Analysis of Spacecraft Data Reveals Most Earth-like Planet To Date
sciencehabit writes: Scientists analyzing data from NASA's Kepler satellite have boosted the tally of known or suspected planets beyond our solar system to more than 4000, they reported at a meeting of the American Astronomical Society. Most are inhospitable — too big, too hot, or too cold for any conceivable life form. But another team seeking to verify Kepler candidates announced they had identified eight new potentially habitable planets, including some close to Earth in size and situation. Unpoetically named 5737.01, one candidate has an orbital period of 331 days and is 30% larger than Earth, Mullally says. That’s good news, because scientists here reported yesterday that planets more than 1.6 times the mass of Earth are unlikely to be dense rocky worlds like ours — assumed to be the only plausible habitats for life.
I'm not seeing the good news. If it has a similar density to Earth, it will have a mass about 1.3^3 ~= 2.2 times the mass of Earth.
They have all the chemical ingredients, saturn and jupiter both have water clouds containing droplets of water and since we don't know how life actually got going it could well be possible for it to start in a gas giant and at least sustain bacteria or virus sized lifeforms. Even in earths clouds there are bacteria floating about as we've discovered in the last decade or so.
Is she dense and rocky?
Analysis of Spacecraft Data Reveals Second Most Earth-like Planet To Date
FTFY.
systemd is Roko's Basilisk.
Problem is that with current knowledge and technology we would NEVER be able to get out of our solar system alive, much less actually make it to the nearest star. We *might* be able to send probes, but we are talking about missions that will have to last multiple decades on internal power supplies and whatever fuel they start with. There is no way that humans would survive the trip on any craft we could hope to construct in our lifetimes.
The exploration of "space" we do will be limited to our solar system by physics and our biology and without some kind of break though in getting things moving faster than light, it is within this solar system we and our offspring will all die.
"File to fit, pound to insert, paint to match" - Aircraft Maintenance 101
Before we can "invest in technology" we need to have some theoretical basis for said technology to work. Our current understanding of physics provides no plausible mechanism for a living human to travel to these planets. Unless there is a fatal flaw in relativity, it is possible (if not probable) that practical interstellar travel is essentially impossible.

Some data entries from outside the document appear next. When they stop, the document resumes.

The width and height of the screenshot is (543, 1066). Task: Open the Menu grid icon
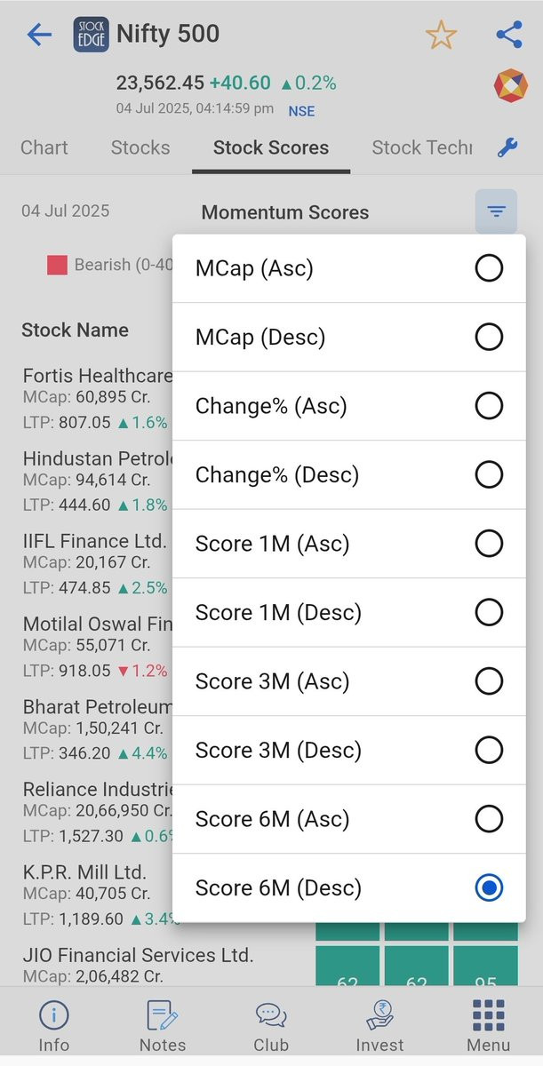(489, 1015)
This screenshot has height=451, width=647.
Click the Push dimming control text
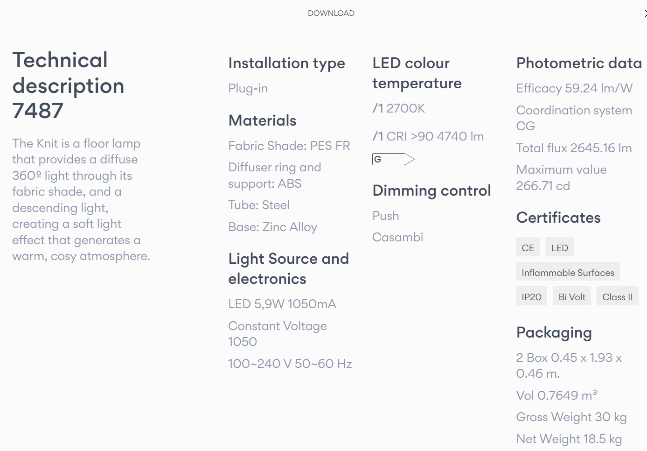coord(386,216)
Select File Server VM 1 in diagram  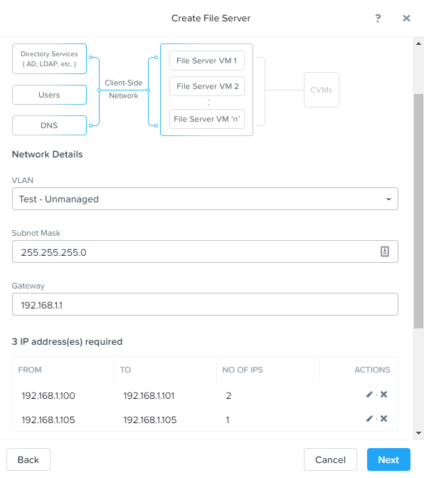[x=207, y=61]
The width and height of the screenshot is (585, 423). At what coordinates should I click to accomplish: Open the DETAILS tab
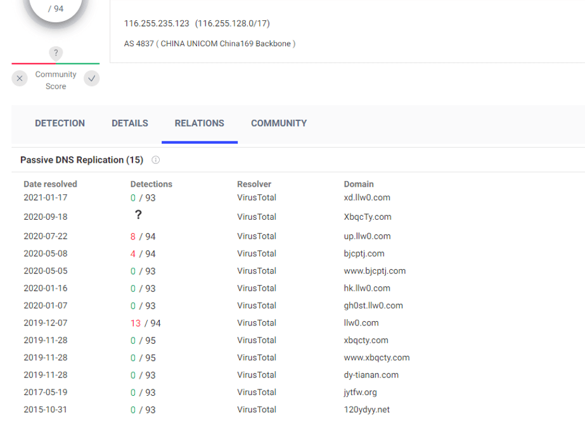click(x=130, y=123)
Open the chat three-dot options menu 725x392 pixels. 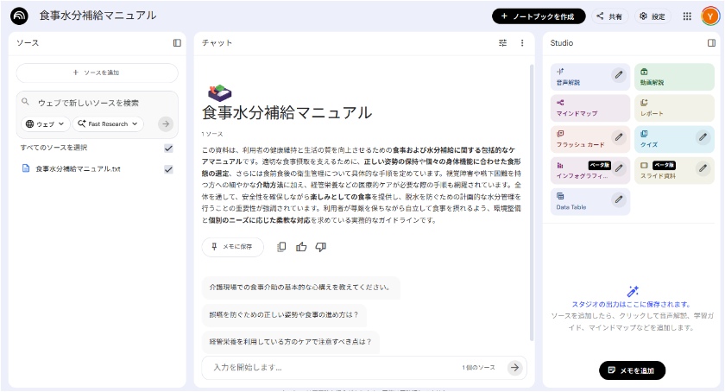tap(521, 42)
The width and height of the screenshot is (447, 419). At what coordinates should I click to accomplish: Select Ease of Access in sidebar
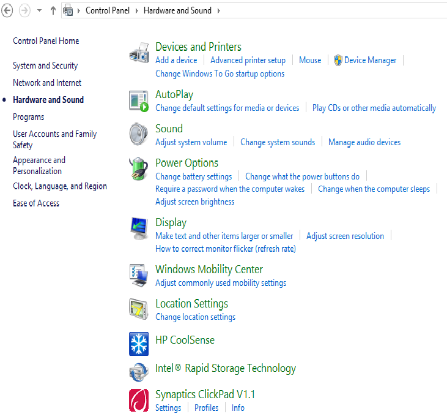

Before we can "invest in technology" we need to have some theoretical basis for said technology to work. Our current understanding of physics provides no plausible mechanism for a living human to travel to these planets. Unless there is a fatal flaw in relativity, it is possible (if not probable) that practical interstellar travel is essentially impossible.
Totally agree, but you are attacking the SyFi culture where it's just expected that Captain Kirk can just order up "warp 8". Einstein pretty much condemned us and our offspring to die with the confines of the Solar System and the chances he was wrong do seem pretty remote so far.
"File to fit, pound to insert, paint to match" - Aircraft Maintenance 101
Even a generation ship like you describe poses technical problems that may very well be insurmountable.
One issue is small particles in space (micrometeorites). While the space station may have managed to avoid catastrophic impacts over a decade, the probability of a major impact on a ship traveling for centuries at even a very small fraction of the speed of light hitting *something* in space becomes extremely high. At those speeds, a golf ball size object would slice through any known material like a hot knife through butter and could easily breach every single pressurized chamber on the ship. You would need some sort of powered force field- a technology that does not exist and has no known theoretical basis for its existence.
Another issue is food and biology. Previous attempts and creating a small closed ecosystem (biosphere) were miserable failures. It may very well be that there is a minimum size for such an ecosystem to be sustainable- a size that may not be feasible for a spacecraft.
A third issue is propulsion and power. The generation ship proposes relatively slow travel as a solution to the tyranny of the rocket equation. But even the generation ship must provide power for centuries. Even using nuclear fuel, the amount of fuel required to power the spacecraft essentially indefinitely would become extreme. Plus, getting the spacecraft up to even a very low cruising speed (by interstellar standards) of .01c would require a huge amount of any known type of fuel, and an equal amount of fuel to slow to a speed that it could orbit the new planet. What happens if it turns out the destination planet is not actually habitable? There would be no fuel left to choose an alternate destination. At that point, the generation ship offers no advantage over a colony on the moon.
A final concern is one of need. Interstellar travel proponents often use the argument that the Earth may one day become too small to support the human population and/or uninhabitable, requiring a new planet. But until the sun starts to begin its decay in billions of years, it's difficult to imagine a scenario where interstellar travel is more feasible than simply fixing earth. Human population size will likely decline as birth control becomes ubiquitous (the developed world already has a birthrate below replacement). Any civilization with the technology to create a closed ecosystem with an indefinite lifespan for a generation ship could just as easily create such an ecosystem on earth or bio engineer a solution to what ever disaster has befallen earth.